Short task:
Copy each of the following records character for character, keeping the line breaks as they are.
-- BEGIN Material --
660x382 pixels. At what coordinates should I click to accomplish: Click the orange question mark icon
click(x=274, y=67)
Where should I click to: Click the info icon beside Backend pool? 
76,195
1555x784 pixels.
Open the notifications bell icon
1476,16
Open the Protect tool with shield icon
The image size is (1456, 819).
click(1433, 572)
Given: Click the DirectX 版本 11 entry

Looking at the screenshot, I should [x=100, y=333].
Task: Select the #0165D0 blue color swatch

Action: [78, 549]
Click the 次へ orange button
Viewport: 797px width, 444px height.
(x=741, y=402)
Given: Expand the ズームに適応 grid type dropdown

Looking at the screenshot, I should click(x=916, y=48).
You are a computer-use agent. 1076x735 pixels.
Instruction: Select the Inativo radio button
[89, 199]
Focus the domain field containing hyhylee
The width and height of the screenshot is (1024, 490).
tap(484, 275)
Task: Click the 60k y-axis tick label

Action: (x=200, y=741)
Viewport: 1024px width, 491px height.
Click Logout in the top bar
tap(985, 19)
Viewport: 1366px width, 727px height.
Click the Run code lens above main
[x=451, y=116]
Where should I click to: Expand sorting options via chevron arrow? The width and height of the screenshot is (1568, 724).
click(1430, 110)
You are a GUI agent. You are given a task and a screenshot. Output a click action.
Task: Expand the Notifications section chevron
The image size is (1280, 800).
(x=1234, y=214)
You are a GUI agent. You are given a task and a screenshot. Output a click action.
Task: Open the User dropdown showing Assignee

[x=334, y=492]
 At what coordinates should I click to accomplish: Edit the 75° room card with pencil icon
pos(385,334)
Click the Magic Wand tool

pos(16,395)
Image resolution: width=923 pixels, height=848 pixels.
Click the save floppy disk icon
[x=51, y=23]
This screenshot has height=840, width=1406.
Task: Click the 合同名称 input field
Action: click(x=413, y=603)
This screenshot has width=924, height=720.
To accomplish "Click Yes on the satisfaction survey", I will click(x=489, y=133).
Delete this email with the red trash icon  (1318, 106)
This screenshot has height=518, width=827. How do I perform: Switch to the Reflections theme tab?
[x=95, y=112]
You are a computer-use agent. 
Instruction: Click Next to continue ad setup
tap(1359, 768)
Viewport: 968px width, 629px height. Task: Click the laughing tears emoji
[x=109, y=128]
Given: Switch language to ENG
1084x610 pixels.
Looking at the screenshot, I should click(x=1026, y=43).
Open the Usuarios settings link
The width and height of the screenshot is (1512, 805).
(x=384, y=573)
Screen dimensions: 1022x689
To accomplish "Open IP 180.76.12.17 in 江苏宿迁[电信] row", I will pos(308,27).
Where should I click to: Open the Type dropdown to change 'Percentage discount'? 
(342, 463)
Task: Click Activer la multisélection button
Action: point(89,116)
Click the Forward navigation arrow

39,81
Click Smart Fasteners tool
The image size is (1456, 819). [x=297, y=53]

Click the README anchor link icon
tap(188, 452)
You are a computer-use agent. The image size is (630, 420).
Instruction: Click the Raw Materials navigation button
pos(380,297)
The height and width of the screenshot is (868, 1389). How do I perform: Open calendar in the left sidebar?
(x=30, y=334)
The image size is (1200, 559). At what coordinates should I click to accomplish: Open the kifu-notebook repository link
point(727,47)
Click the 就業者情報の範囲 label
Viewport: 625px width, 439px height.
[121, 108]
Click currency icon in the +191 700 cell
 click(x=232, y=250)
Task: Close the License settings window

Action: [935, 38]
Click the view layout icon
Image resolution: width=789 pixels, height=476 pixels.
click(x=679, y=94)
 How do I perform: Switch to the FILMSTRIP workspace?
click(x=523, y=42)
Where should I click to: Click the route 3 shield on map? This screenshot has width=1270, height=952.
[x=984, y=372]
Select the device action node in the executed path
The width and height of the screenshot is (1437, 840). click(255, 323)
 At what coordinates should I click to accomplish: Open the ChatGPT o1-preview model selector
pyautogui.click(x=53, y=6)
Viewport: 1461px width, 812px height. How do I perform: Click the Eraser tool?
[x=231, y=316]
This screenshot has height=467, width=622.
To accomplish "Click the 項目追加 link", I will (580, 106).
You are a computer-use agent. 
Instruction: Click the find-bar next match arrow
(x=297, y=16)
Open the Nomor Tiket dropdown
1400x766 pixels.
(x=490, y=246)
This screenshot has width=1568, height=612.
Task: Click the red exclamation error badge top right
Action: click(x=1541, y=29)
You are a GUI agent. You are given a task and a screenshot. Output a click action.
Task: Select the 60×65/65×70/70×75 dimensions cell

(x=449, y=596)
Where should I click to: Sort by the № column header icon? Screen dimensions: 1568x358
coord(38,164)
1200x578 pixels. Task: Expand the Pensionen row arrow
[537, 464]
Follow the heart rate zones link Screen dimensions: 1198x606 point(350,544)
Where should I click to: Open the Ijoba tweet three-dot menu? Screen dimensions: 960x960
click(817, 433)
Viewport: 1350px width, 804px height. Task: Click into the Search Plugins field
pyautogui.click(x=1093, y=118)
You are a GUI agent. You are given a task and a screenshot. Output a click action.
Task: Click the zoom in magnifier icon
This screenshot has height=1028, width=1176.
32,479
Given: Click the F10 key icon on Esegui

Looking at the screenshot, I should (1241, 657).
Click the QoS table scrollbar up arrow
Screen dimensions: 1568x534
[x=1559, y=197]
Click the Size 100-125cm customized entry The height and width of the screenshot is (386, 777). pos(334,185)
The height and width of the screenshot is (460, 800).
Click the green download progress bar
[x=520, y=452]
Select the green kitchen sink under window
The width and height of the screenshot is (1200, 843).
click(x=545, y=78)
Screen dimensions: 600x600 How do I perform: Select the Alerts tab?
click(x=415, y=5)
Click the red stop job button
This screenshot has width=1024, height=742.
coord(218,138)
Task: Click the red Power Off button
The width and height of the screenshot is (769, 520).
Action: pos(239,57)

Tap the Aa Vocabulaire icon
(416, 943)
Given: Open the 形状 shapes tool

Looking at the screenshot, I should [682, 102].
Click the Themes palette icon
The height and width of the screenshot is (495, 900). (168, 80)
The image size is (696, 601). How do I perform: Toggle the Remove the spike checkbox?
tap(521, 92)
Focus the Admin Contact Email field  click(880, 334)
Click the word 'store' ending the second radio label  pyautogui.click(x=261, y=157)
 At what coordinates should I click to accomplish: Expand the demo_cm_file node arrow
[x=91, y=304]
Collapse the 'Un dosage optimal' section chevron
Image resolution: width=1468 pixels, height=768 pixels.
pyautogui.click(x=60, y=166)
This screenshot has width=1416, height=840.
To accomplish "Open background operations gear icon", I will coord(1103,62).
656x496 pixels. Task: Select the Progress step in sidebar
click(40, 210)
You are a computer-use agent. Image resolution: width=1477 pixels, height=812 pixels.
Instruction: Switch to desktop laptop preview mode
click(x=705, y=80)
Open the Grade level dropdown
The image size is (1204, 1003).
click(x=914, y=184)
-- END Material --
The completed task:
660x382 pixels. At what coordinates should I click to accomplish: Click the orange question mark icon
click(x=274, y=67)
Where should I click to: Click the info icon beside Backend pool? 
76,195
1555x784 pixels.
Open the notifications bell icon
1476,16
Open the Protect tool with shield icon
The image size is (1456, 819).
click(1433, 572)
Given: Click the DirectX 版本 11 entry

Looking at the screenshot, I should [x=100, y=333].
Task: Select the #0165D0 blue color swatch

Action: [78, 549]
Click the 次へ orange button
Viewport: 797px width, 444px height.
(x=741, y=402)
Given: Expand the ズームに適応 grid type dropdown

Looking at the screenshot, I should click(x=916, y=48).
You are a computer-use agent. 1076x735 pixels.
Instruction: Select the Inativo radio button
[89, 199]
Focus the domain field containing hyhylee
The width and height of the screenshot is (1024, 490).
tap(484, 275)
Task: Click the 60k y-axis tick label

Action: (x=200, y=741)
Viewport: 1024px width, 491px height.
Click Logout in the top bar
tap(985, 19)
Viewport: 1366px width, 727px height.
Click the Run code lens above main
[x=451, y=116]
Where should I click to: Expand sorting options via chevron arrow? The width and height of the screenshot is (1568, 724).
click(1430, 110)
You are a GUI agent. You are given a task and a screenshot. Output a click action.
Task: Expand the Notifications section chevron
The image size is (1280, 800).
(x=1234, y=214)
You are a GUI agent. You are given a task and a screenshot. Output a click action.
Task: Open the User dropdown showing Assignee

[x=334, y=492]
 At what coordinates should I click to accomplish: Edit the 75° room card with pencil icon
pos(385,334)
Click the Magic Wand tool

pos(16,395)
Image resolution: width=923 pixels, height=848 pixels.
Click the save floppy disk icon
[x=51, y=23]
This screenshot has height=840, width=1406.
Task: Click the 合同名称 input field
Action: click(x=413, y=603)
This screenshot has width=924, height=720.
To accomplish "Click Yes on the satisfaction survey", I will click(x=489, y=133).
Delete this email with the red trash icon  (1318, 106)
This screenshot has height=518, width=827. How do I perform: Switch to the Reflections theme tab?
[x=95, y=112]
You are a computer-use agent. 
Instruction: Click Next to continue ad setup
tap(1359, 768)
Viewport: 968px width, 629px height. Task: Click the laughing tears emoji
[x=109, y=128]
Given: Switch language to ENG
1084x610 pixels.
Looking at the screenshot, I should click(x=1026, y=43).
Open the Usuarios settings link
The width and height of the screenshot is (1512, 805).
(x=384, y=573)
Screen dimensions: 1022x689
To accomplish "Open IP 180.76.12.17 in 江苏宿迁[电信] row", I will pos(308,27).
Where should I click to: Open the Type dropdown to change 'Percentage discount'? 
(342, 463)
Task: Click Activer la multisélection button
Action: point(89,116)
Click the Forward navigation arrow

39,81
Click Smart Fasteners tool
The image size is (1456, 819). [x=297, y=53]

Click the README anchor link icon
tap(188, 452)
You are a computer-use agent. The image size is (630, 420).
Instruction: Click the Raw Materials navigation button
pos(380,297)
The height and width of the screenshot is (868, 1389). How do I perform: Open calendar in the left sidebar?
(x=30, y=334)
The image size is (1200, 559). At what coordinates should I click to accomplish: Open the kifu-notebook repository link
point(727,47)
Click the 就業者情報の範囲 label
Viewport: 625px width, 439px height.
[121, 108]
Click currency icon in the +191 700 cell
 click(x=232, y=250)
Task: Close the License settings window

Action: [935, 38]
Click the view layout icon
Image resolution: width=789 pixels, height=476 pixels.
click(x=679, y=94)
 How do I perform: Switch to the FILMSTRIP workspace?
click(x=523, y=42)
Where should I click to: Click the route 3 shield on map? This screenshot has width=1270, height=952.
[x=984, y=372]
Select the device action node in the executed path
The width and height of the screenshot is (1437, 840). click(255, 323)
 At what coordinates should I click to accomplish: Open the ChatGPT o1-preview model selector
pyautogui.click(x=53, y=6)
Viewport: 1461px width, 812px height. How do I perform: Click the Eraser tool?
[x=231, y=316]
This screenshot has height=467, width=622.
To accomplish "Click the 項目追加 link", I will (580, 106).
You are a computer-use agent. 
Instruction: Click the find-bar next match arrow
(x=297, y=16)
Open the Nomor Tiket dropdown
1400x766 pixels.
(x=490, y=246)
This screenshot has width=1568, height=612.
Task: Click the red exclamation error badge top right
Action: click(x=1541, y=29)
You are a GUI agent. You are given a task and a screenshot. Output a click action.
Task: Select the 60×65/65×70/70×75 dimensions cell

(x=449, y=596)
Where should I click to: Sort by the № column header icon? Screen dimensions: 1568x358
coord(38,164)
1200x578 pixels. Task: Expand the Pensionen row arrow
[537, 464]
Follow the heart rate zones link Screen dimensions: 1198x606 point(350,544)
Where should I click to: Open the Ijoba tweet three-dot menu? Screen dimensions: 960x960
click(817, 433)
Viewport: 1350px width, 804px height. Task: Click into the Search Plugins field
pyautogui.click(x=1093, y=118)
You are a GUI agent. You are given a task and a screenshot. Output a click action.
Task: Click the zoom in magnifier icon
This screenshot has height=1028, width=1176.
32,479
Given: Click the F10 key icon on Esegui

Looking at the screenshot, I should (1241, 657).
Click the QoS table scrollbar up arrow
Screen dimensions: 1568x534
[x=1559, y=197]
Click the Size 100-125cm customized entry The height and width of the screenshot is (386, 777). pos(334,185)
The height and width of the screenshot is (460, 800).
Click the green download progress bar
[x=520, y=452]
Select the green kitchen sink under window
The width and height of the screenshot is (1200, 843).
click(x=545, y=78)
Screen dimensions: 600x600 How do I perform: Select the Alerts tab?
click(x=415, y=5)
Click the red stop job button
This screenshot has width=1024, height=742.
coord(218,138)
Task: Click the red Power Off button
The width and height of the screenshot is (769, 520).
Action: pos(239,57)

Tap the Aa Vocabulaire icon
(416, 943)
Given: Open the 形状 shapes tool

Looking at the screenshot, I should [682, 102].
Click the Themes palette icon
The height and width of the screenshot is (495, 900). (168, 80)
The image size is (696, 601). How do I perform: Toggle the Remove the spike checkbox?
tap(521, 92)
Focus the Admin Contact Email field  click(880, 334)
Click the word 'store' ending the second radio label  pyautogui.click(x=261, y=157)
 At what coordinates should I click to accomplish: Expand the demo_cm_file node arrow
[x=91, y=304]
Collapse the 'Un dosage optimal' section chevron
Image resolution: width=1468 pixels, height=768 pixels.
pyautogui.click(x=60, y=166)
This screenshot has width=1416, height=840.
To accomplish "Open background operations gear icon", I will coord(1103,62).
656x496 pixels. Task: Select the Progress step in sidebar
click(40, 210)
You are a computer-use agent. Image resolution: width=1477 pixels, height=812 pixels.
Instruction: Switch to desktop laptop preview mode
click(x=705, y=80)
Open the Grade level dropdown
The image size is (1204, 1003).
click(x=914, y=184)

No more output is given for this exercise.